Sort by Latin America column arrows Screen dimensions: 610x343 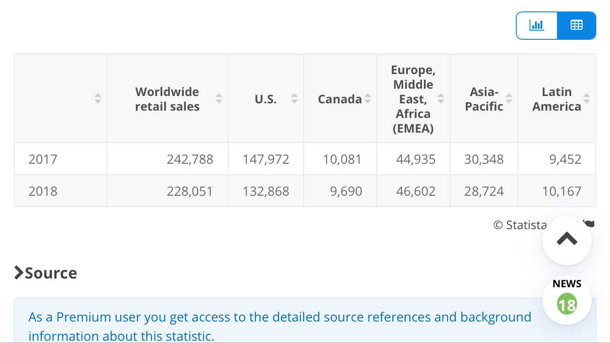587,98
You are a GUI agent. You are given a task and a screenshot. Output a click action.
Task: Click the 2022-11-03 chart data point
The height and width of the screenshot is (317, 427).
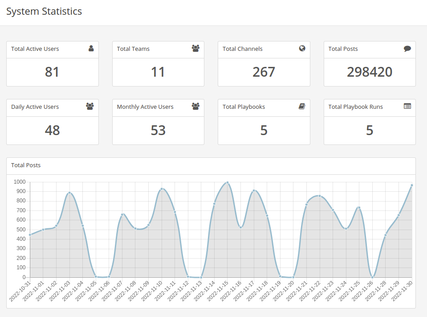pyautogui.click(x=69, y=193)
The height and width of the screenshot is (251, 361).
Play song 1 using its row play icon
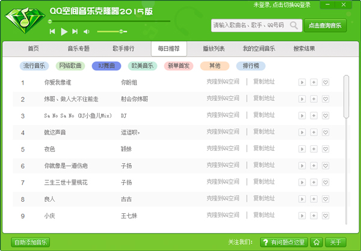click(x=302, y=82)
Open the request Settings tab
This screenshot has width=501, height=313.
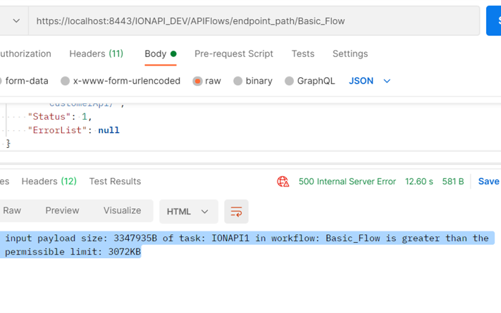[x=350, y=53]
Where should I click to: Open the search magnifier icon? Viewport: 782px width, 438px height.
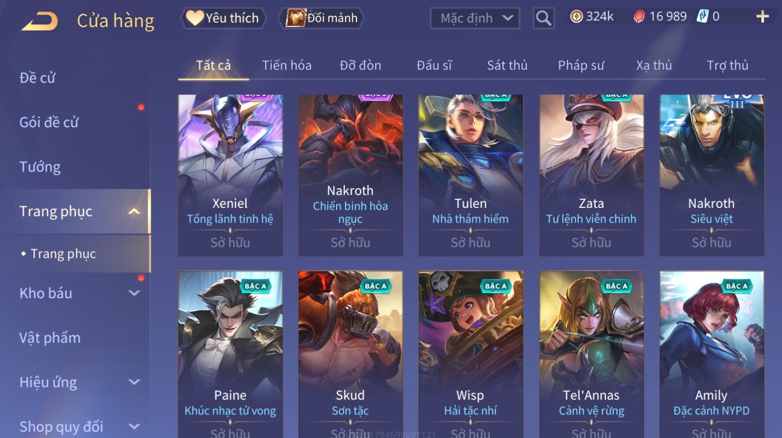pos(544,19)
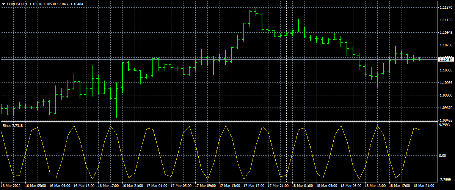Click the 0.00 level on indicator scale
Screen dimensions: 455x190
point(442,156)
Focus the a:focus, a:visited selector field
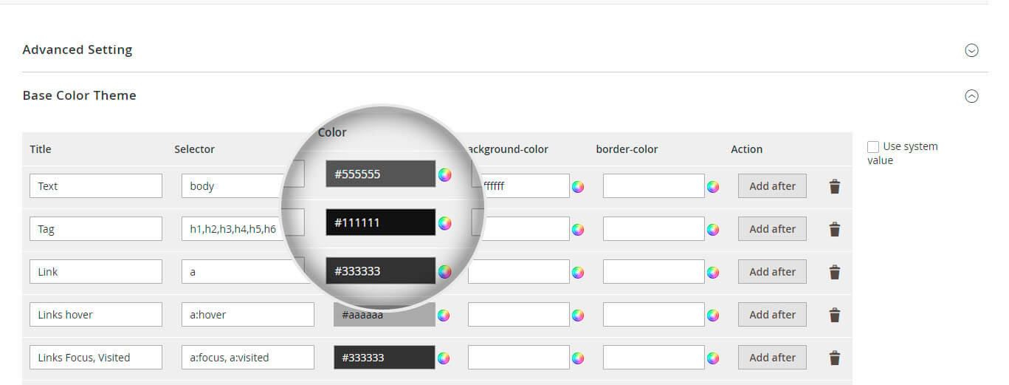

■ ■ ■

• Problem to work on: Working from the line containing "Play song 1 using its row play icon" to the last line of the data, retype every line exactly, both ends included, and leave out all pictures.

• Answer box:
Play song 1 using its row play icon
click(x=302, y=82)
Open the request Settings tab
This screenshot has width=501, height=313.
[x=350, y=53]
Where should I click to: Open the search magnifier icon? Viewport: 782px width, 438px height.
pos(544,19)
Click the 0.00 level on indicator scale
Screen dimensions: 455x190
point(442,156)
Focus the a:focus, a:visited selector field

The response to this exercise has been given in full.